Case report: A novel homozygous ASNS variant in a Chinese female with severe microcephaly, encephalopathy and epilepsy

Shuangxi Cheng¹Fang Zhang¹Qingming Wang¹Jianfei Zhang¹Guizhen Lyu²Yanwei Li²Xinlong Zhou^1*Haiming Yuan^1*

• ¹Dongguan Maternal and Child Health Hospital, Guangdong, China
• ²Dongguan Labway Clinical Laboratory Co., Ltd, Dongguan, China

Asparagine synthetase deficiency (ASNSD; OMIM# 615574) is a severe autosomal recessive neurodevelopmental disorder caused by biallelic pathogenic variants in ASNS (OMIM# 108370). Clinical features of ASNSD include congenital microcephaly, profound psychomotor impairment, progressive encephalopathy, refractory epilepsy, and characteristic neuroimaging abnormalities.
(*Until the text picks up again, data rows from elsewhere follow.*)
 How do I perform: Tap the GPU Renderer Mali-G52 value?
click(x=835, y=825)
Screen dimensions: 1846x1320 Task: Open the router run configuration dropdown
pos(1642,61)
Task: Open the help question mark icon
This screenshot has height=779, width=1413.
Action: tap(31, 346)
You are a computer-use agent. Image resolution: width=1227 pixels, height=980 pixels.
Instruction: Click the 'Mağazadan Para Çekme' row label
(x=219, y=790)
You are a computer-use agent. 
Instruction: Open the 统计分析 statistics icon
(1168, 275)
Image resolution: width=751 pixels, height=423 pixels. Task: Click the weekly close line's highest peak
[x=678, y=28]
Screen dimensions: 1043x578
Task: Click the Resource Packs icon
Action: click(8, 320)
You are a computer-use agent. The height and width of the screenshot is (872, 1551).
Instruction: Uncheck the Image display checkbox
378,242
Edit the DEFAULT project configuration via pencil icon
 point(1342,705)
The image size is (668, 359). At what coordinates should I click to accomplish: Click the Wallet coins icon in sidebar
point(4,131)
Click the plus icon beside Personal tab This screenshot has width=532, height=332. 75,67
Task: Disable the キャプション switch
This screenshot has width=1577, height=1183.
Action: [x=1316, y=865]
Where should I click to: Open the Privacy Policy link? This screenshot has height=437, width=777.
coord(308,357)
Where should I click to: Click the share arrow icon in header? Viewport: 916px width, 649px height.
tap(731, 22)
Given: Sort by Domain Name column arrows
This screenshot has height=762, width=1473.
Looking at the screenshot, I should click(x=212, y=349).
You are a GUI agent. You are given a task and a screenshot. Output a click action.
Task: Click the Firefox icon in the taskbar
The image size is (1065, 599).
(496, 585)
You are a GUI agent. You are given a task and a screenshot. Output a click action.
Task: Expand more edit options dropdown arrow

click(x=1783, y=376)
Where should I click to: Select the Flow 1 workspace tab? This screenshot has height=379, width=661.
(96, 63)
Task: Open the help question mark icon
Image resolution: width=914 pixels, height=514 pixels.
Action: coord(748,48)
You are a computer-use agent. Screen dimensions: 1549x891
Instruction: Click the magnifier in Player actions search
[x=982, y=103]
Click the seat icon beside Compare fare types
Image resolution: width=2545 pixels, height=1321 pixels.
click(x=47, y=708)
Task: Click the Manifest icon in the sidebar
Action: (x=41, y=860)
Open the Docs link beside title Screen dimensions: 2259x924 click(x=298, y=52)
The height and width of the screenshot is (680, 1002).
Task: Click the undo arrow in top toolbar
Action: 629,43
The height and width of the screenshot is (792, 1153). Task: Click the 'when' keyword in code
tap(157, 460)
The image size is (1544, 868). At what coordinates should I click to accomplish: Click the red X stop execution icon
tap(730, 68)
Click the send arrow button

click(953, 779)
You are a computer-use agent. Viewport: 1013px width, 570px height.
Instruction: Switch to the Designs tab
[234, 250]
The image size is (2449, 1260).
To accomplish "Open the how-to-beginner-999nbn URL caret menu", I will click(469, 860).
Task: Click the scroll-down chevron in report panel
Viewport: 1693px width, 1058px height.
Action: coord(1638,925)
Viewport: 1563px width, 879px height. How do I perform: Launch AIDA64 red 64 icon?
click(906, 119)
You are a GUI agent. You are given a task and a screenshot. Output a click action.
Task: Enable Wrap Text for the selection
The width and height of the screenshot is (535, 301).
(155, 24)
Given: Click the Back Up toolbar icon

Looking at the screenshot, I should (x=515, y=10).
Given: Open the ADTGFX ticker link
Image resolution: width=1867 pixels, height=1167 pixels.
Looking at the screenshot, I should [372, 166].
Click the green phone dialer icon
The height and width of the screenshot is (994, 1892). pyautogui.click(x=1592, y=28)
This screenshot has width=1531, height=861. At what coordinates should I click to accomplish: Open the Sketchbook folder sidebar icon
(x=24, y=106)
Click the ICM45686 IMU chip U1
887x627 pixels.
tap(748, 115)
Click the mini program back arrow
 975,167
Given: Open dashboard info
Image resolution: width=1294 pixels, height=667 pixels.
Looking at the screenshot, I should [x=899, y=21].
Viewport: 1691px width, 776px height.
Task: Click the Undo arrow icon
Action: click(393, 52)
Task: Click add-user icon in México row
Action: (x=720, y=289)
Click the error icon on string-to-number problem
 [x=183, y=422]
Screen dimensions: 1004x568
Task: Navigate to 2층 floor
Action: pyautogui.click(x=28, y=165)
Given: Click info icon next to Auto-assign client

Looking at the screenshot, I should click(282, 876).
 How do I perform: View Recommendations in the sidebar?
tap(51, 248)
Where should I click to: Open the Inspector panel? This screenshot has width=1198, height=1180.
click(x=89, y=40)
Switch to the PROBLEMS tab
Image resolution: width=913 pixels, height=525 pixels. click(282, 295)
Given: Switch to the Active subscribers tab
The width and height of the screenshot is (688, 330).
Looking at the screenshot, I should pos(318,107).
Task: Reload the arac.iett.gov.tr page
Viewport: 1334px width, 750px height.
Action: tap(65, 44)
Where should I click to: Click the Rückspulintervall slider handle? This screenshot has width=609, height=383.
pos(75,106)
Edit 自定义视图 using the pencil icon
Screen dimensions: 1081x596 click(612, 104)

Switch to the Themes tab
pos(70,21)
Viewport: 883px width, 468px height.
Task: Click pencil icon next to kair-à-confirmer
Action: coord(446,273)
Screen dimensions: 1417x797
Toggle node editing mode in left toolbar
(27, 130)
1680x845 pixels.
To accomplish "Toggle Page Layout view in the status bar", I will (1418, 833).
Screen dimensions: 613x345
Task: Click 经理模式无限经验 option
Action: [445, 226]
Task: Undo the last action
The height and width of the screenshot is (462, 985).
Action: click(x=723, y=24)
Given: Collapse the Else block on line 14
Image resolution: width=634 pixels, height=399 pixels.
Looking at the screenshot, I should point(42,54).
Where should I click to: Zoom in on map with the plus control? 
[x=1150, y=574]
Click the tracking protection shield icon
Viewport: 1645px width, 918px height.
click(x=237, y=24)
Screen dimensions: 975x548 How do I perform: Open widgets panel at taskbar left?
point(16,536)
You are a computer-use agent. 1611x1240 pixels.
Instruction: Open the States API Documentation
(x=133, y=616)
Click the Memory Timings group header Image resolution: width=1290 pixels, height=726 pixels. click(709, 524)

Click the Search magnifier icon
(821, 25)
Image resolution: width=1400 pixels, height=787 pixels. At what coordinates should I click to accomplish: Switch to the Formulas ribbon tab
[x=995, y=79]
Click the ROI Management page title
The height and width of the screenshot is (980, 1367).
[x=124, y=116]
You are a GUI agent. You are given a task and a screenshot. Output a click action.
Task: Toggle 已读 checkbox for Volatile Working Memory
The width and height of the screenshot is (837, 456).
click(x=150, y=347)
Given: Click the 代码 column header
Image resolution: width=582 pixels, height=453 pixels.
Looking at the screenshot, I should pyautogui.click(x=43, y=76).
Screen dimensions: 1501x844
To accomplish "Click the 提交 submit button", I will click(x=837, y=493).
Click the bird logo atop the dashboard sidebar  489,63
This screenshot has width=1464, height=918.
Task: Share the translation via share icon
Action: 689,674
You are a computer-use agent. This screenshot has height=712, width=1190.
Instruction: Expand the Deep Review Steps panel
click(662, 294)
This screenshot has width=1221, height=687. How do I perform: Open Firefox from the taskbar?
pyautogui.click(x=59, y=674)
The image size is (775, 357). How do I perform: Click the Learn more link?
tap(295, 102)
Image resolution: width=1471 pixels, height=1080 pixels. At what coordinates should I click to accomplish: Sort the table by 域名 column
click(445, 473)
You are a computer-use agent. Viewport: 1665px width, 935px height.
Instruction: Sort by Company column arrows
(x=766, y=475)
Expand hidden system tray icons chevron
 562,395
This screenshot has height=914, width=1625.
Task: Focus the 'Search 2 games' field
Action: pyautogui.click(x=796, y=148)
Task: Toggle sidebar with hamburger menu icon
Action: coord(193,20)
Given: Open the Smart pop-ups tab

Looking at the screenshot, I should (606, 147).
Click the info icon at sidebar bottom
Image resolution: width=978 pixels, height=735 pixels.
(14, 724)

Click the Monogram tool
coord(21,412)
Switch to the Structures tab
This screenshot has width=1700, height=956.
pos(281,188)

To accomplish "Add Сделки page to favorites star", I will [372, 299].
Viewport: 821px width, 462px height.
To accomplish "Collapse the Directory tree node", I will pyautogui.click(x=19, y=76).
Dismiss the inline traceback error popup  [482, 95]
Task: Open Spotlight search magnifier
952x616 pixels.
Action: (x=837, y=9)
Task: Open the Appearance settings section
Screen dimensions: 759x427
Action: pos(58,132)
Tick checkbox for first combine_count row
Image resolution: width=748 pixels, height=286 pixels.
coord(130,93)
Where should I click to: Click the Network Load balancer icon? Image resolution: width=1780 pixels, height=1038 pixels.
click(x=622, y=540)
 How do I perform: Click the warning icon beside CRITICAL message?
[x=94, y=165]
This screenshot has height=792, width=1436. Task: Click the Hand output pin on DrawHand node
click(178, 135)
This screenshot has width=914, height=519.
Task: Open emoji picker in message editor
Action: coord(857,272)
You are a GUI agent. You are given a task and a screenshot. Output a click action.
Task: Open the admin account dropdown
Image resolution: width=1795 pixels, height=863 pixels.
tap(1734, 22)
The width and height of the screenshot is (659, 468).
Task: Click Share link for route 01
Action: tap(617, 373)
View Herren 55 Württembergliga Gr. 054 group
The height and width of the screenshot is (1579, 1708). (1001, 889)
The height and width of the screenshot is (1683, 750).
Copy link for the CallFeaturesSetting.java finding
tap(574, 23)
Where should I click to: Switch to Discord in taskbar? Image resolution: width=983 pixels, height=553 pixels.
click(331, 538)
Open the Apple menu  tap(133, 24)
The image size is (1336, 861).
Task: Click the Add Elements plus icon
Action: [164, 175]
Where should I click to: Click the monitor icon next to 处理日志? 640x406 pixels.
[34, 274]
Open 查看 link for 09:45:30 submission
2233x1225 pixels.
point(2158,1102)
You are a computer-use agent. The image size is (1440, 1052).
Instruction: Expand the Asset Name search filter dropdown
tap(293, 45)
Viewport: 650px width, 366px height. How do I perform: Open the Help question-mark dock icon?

Since its initial description, approximately 100 cases have been documented worldwide with 60 distinct ASNS variants reported. Here, we report a Chinese patient with prenatal microcephaly, intrauterine growth retardation (IUGR) and reduced middle cerebral artery blood flow velocity. Postnatally, she presented with progressive microcephaly, profound psychomotor delay and intractable epilepsy. Brain MRI showed corpus callosum hypoplasia, cerebellar hypoplasia, delayed myelination, cortical atrophy, enlarged ventricles and gyral simplification. Whole-exome sequencing (WES) was applied to detect the causative variants and identified a novel homozygous variant c.4T>G (p.Cys2Gly), in ASNS in our patient that was inherited from the heterozygous unaffected parents. Our report contributes to the expanding genotypic and prenatal phenotype spectrum of ASNSD.